Jusqu'à l'arrivée des agents des exilés, l'Angleterre était paisible. Au
début de son règne, Jacques II paraissait prendre à tâche de donner
toute satisfaction au parti modéré. En quittant le lit de mort de son
frère, n'avait-il pas promis dans un bref discours au Conseil privé de
soutenir l'Église d'Angleterre, propos qui avaient encore été accentués
dans la proclamation rédigée par le solicitor général Finch. Toutes les
lettres qu'écrivaient de Rome ou du Vatican les agents catholiques
recommandaient la patience, la modération et le respect pour les
préjugés du peuple anglais. Mais tandis que Jacques rêvait ainsi la
liberté de conscience pour tous ses sujets, sauf les catholiques à qui
celle-ci faisait défaut, nul n'était disposé à accepter pour autrui une
liberté qui paraissait un empiétement sur des droits acquis. Les
Dissenters, comme le clergé épiscopal, paraissaient convaincus que la
déclaration ne profiterait qu'aux Catholiques. Les épiscopaux se
refusèrent à lire la déclaration à la presque unanimité et les Dissenters
marquaient qu'ils préféraient à la liberté pour eux un système résolu de
persécution contre les Papistes. Les choses s'envenimaient encore
quand on apprit que les portes de la chapelle de la reine à Saint James
s'ouvraient toutes grandes et que le roi entendait la messe avec une
pompe officielle. Les gardes du corps formant la haie, les chevaliers de
la Jarretière, les lords les plus illustres suivant le roi jusqu'à son
prie-dieu, parurent à tous menacer d'un bouleversement atroce le
monde protestant et aux appels des prédicants les recrues de
Monmouth se groupèrent le long des chemins.
Albert Savine.
I--Le cornette Joseph Clarke, des Côtes de fer.

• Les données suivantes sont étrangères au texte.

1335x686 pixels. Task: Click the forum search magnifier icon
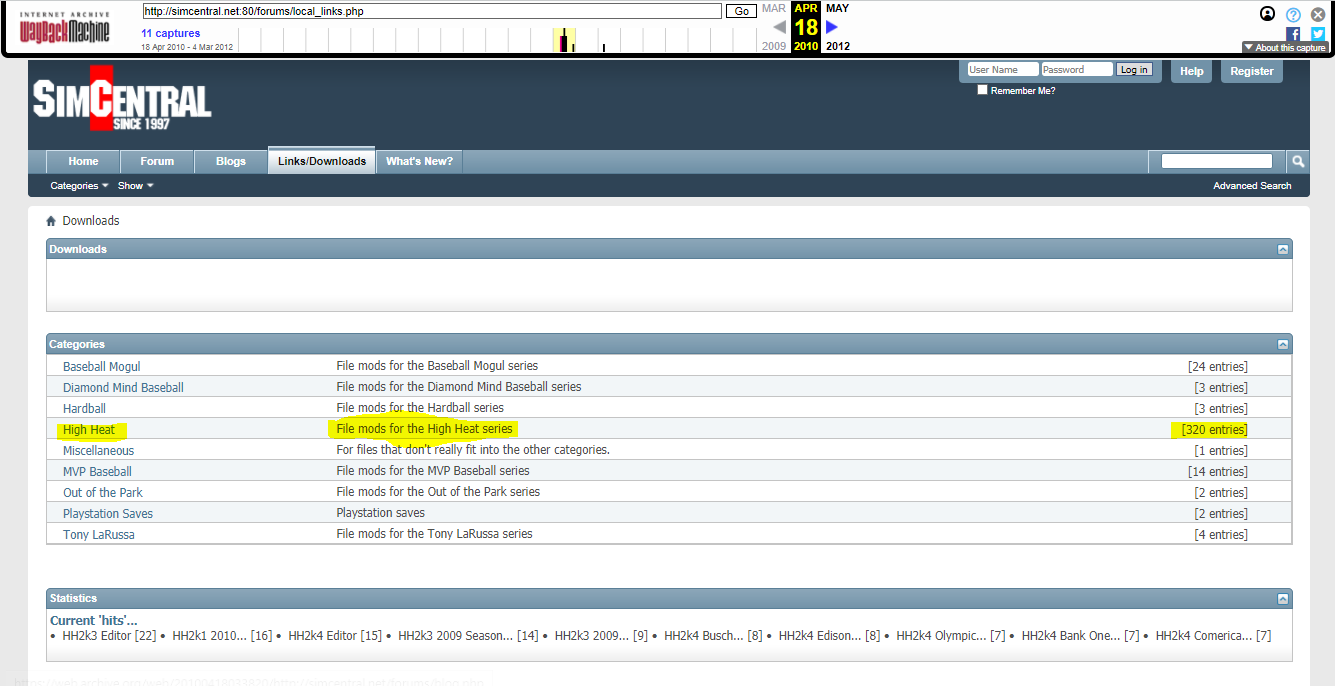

Il est possible, mes chers petits-enfants, qu'à des moments divers je
vous aie conté presque tous les incidents survenus en ma vie pleine
d'aventures.
Du moins il n'en est aucun, je le sais, qui ne soit bien connu de votre
père et de votre mère.
Toutefois, quand je vois que le temps s'écoule, et qu'une tête grise est
sujette à ne plus contenir qu'une mémoire défaillante, il m'est venu à
l'idée d'utiliser ces longues soirées d'hiver à vous exposer tout cela, en
bon ordre, depuis le commencement, de telle sorte que vous puissiez
avoir dans vos esprits une image claire, que vous transmettrez dans ce
même état à ceux qui viendront après vous.

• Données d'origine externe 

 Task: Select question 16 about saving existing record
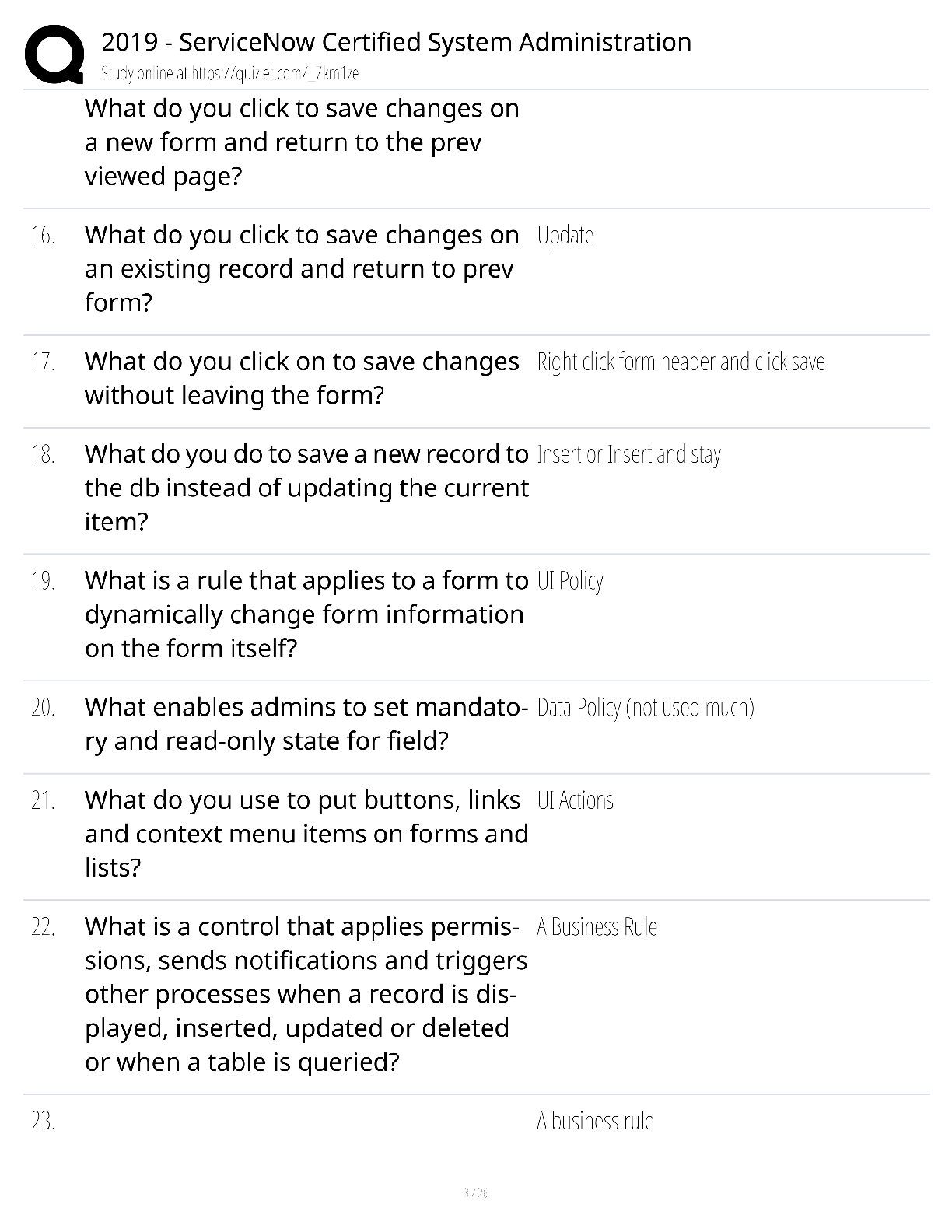tap(302, 268)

Car, maintenant que la Maison de Brunswick est solidement établie sur
le trône et que la paix règne dans le pays, il vous sera chaque année de
moins en moins aisé de comprendre les sentiments des gens de ma
génération, au temps où Anglais combattaient contre Anglais et où
celui qui aurait dû être le bouclier et le protecteur de ses sujets, n'avait
d'autre pensée que de leur imposer par la force ce qu'ils abhorraient et
détestaient le plus.
Mon histoire est de celles que vous ferez bien de mettre dans le trésor
de votre mémoire, pour la conter ensuite à d'autres, car selon toute
vraisemblance, il ne resta dans tout ce comté de Hampshire aucun
homme vivant qui soit en état de parler de ces événements d'après sa
propre connaissance, ou qui y ait joué un rôle plus marqué.